Paloma repasa mentalmente los sucesos en los que no reparó
y ahora son evidencias del hurto cometido. Bajando por
la escalera Alicia se detuvo colocándose el calcetín;
luego paró frente a la farmacia y se empeñó
en comprar un inhalador Vicks, sin estar resfriada. Lo
pesada que se puso ofreciéndole un regalo: “¿Quieres
unas gominolas? te lo pago yo”. Menos mal que no
aceptó. Y, al final, sacó las mil pesetas
del calcetín para pagar. Paloma se siente como
una tonta. Se ha burlado de su confianza. Le gustaría
decirle a Alicia lo que piensa pero, su padre lo ha dejado
claro, nada de remover lo sucedido. Sin embargo, la situación
le parece extraña ¿cómo se comportará
Alicia cuando se vuelvan a ver? A lo mejor le pide disculpas,
al fin y al cabo los primeros acusados del robo fueron
su hermano y ella. Pronto lo sabrá.
A las tres menos cinco, como casi todas las tardes, Alicia
espera a Paloma en la esquina para entrar juntas a clase.
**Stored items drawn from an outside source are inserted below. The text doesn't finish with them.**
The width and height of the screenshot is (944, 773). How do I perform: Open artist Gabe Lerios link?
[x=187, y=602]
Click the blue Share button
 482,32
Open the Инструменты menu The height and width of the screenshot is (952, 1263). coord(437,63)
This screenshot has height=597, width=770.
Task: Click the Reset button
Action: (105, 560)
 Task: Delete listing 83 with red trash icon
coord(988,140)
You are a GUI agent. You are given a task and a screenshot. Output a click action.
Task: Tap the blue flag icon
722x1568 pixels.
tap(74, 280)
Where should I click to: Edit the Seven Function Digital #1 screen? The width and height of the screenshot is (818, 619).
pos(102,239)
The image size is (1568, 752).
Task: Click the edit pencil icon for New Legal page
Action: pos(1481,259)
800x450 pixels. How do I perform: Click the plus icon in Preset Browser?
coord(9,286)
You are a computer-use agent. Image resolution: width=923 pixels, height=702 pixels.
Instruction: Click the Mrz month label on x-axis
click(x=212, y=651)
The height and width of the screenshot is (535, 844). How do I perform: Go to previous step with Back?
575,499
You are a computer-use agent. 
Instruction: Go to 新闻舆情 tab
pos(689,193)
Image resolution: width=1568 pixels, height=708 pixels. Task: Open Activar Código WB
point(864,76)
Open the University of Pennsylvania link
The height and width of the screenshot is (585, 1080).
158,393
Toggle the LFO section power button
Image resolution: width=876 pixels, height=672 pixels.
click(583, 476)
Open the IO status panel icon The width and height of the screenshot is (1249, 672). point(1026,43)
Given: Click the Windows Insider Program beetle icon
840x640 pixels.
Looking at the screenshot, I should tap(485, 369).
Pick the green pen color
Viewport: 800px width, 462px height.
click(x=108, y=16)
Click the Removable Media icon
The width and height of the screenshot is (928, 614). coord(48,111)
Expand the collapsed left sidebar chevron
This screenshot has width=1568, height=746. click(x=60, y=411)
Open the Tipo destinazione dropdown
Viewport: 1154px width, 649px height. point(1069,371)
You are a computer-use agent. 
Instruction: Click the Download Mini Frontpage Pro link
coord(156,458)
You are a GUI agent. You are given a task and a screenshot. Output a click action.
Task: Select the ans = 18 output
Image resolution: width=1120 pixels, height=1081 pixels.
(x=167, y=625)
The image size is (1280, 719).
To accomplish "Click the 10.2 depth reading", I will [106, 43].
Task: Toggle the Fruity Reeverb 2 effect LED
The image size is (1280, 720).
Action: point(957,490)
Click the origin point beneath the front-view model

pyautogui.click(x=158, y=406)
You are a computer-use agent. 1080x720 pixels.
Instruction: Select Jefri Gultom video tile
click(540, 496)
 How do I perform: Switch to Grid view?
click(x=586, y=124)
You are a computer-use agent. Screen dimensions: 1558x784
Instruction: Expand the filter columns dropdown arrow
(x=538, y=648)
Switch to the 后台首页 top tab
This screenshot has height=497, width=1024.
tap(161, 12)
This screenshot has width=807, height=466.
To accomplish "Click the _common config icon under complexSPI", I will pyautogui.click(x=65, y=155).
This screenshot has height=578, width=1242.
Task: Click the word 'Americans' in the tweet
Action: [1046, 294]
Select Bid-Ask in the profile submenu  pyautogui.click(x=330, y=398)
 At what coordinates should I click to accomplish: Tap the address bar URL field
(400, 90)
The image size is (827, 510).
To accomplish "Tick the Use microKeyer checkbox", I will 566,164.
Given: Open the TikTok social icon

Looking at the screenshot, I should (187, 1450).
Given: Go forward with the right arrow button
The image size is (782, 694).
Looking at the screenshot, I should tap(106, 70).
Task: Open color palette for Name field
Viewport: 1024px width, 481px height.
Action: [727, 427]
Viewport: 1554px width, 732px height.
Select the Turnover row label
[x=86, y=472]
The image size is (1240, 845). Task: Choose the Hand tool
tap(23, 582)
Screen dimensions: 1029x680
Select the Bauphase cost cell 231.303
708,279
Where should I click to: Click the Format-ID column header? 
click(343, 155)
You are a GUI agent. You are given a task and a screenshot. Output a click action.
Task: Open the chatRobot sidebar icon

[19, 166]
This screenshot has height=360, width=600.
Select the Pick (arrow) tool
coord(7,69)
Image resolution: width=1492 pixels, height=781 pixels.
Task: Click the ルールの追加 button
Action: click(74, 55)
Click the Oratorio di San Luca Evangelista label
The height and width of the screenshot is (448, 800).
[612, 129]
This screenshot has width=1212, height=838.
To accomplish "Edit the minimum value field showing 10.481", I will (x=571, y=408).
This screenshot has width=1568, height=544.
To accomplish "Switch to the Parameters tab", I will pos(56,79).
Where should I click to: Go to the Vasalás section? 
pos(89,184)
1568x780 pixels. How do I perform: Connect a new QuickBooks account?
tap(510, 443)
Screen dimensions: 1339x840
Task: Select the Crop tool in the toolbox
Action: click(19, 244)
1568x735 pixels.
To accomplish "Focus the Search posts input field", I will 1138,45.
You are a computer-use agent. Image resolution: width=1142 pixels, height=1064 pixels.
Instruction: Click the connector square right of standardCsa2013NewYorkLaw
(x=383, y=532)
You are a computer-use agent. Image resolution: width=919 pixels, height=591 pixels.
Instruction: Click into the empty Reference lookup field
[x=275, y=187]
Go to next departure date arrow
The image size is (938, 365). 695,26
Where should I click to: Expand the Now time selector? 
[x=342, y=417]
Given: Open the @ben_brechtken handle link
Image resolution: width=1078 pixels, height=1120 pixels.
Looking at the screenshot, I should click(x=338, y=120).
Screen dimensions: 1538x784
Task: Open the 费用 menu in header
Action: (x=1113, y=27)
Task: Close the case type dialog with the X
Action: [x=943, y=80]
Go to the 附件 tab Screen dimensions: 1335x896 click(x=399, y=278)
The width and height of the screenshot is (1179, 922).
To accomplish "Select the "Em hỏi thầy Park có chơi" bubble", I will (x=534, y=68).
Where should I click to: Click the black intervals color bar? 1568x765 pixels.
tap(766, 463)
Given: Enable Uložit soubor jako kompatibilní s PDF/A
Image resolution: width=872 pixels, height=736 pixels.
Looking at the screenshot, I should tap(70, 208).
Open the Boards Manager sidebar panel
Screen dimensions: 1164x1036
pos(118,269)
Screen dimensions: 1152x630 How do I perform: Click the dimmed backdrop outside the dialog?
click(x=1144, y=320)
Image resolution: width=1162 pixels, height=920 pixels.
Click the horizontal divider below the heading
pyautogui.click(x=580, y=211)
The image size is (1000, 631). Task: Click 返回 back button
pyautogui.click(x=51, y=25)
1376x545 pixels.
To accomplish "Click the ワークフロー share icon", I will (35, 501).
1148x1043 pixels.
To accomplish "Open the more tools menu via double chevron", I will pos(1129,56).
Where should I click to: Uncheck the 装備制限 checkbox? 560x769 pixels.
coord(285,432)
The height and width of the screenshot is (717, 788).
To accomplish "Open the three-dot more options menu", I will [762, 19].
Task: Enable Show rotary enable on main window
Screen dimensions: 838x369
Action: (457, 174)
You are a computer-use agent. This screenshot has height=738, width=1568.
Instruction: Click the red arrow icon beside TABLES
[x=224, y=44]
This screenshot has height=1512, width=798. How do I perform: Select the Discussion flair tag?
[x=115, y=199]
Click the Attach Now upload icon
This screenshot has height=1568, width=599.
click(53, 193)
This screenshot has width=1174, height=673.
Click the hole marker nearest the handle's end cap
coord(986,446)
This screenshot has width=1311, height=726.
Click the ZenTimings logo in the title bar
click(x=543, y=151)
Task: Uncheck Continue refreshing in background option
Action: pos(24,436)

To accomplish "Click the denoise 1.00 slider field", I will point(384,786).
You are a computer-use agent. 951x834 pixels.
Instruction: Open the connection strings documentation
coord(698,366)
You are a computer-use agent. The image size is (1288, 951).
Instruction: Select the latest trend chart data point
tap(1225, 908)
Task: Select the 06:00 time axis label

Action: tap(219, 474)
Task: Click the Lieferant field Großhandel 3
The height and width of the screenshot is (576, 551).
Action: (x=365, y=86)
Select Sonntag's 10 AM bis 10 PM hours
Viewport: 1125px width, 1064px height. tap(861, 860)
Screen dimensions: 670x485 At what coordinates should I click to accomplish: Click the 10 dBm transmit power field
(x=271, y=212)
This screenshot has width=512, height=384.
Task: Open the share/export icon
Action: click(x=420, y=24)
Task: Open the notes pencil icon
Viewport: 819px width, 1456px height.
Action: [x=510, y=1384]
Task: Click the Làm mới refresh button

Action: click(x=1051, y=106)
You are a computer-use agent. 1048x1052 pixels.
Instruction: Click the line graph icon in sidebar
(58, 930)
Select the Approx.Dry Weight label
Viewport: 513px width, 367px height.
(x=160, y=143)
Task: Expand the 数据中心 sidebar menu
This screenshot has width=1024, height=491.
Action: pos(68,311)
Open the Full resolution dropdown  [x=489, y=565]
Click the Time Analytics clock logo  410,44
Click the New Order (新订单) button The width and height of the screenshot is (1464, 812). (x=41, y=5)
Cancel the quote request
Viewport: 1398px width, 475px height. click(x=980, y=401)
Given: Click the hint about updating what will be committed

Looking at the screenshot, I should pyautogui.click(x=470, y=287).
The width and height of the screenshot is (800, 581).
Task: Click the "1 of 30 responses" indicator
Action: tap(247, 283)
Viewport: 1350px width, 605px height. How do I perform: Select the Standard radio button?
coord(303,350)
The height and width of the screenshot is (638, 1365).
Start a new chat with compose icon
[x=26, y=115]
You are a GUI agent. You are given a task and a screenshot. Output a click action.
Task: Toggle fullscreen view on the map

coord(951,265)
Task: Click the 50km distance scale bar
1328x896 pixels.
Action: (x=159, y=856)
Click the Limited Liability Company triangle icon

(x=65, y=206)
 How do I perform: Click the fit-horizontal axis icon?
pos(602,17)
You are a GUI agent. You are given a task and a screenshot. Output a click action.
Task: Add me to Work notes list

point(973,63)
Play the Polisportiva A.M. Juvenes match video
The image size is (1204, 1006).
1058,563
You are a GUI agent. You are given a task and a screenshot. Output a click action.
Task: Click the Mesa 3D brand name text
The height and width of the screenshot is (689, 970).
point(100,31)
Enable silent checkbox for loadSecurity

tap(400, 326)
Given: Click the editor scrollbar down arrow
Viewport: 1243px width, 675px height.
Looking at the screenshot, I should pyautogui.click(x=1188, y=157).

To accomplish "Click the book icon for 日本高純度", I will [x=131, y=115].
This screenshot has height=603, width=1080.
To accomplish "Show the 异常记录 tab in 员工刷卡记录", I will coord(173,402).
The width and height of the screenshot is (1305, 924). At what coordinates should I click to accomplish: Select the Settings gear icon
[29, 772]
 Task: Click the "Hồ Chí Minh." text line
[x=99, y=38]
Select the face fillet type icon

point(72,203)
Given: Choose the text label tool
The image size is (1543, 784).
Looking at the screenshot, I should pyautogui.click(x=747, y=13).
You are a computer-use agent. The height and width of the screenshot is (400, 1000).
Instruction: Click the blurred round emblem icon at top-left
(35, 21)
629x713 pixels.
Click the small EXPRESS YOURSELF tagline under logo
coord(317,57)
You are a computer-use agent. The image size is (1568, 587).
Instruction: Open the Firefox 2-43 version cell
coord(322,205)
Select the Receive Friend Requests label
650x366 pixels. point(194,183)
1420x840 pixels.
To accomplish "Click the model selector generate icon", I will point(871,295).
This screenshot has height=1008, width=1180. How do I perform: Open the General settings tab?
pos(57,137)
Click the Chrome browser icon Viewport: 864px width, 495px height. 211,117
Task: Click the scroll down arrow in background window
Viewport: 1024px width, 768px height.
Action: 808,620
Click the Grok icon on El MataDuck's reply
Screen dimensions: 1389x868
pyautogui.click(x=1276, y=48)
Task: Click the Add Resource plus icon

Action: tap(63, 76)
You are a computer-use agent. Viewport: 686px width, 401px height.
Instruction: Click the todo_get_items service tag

Se saludan con un escueto “Hola”. Alicia es
la de siempre. Habla de las fotos de cantantes; de lo
guapo que está Jaime, el chico que le gusta. De
lo ocurrido por la mañana ni disculpas, ni perdón,
ni nada. Paloma no entiende cómo puede estar tan
tranquila, sin importarle sus sentimientos. La odia por
ser tan creída y le enfurece no poder decírselo
a la cara. Durante las dos horas de clase Alicia le intenta
utilizar con sus estúpidas notitas de amor para
Jaime pero, a diferencia de otros días, Paloma
se hace la despistada.
Terminan las clases. Se ha formado un corrillo a la salida.
Alicia grita: “¡Vamos alguien se está
pegando!”. Al acercarse Paloma descubre a su hermano
Juan en el suelo y sobre él a Jaime, cogiéndole
del cuello. Se queda paralizada, no le gustan las peleas
y siempre se aleja pero, esta vez, debe defender a su
hermano. Alicia jalea: “¡Venga Jaime dale
fuerte!”. Al escucharlo Paloma suelta la cartera
coge una gran piedra del suelo y se pone tras Jaime gritándole:
“¡Como no sueltes a mi hermano te la tiro
en la espalda!”. Jaime mira de reojo y la insulta:
“Vete de aquí gilipollas”. Hay un gran
alboroto de gritos, polvo, sangre… Su hermano está
sangrando por la nariz y ella tiene que cumplir lo dicho,
de lo contrario todos pensaran que es una cobarde. Consciente
del daño que ocasionará a Jaime mira a su
alrededor y ve a Alicia que le pide que no lo haga. Entonces
Paloma siente un nudo en el estómago, el corazón
palpitando desbocado y la respiración agitada.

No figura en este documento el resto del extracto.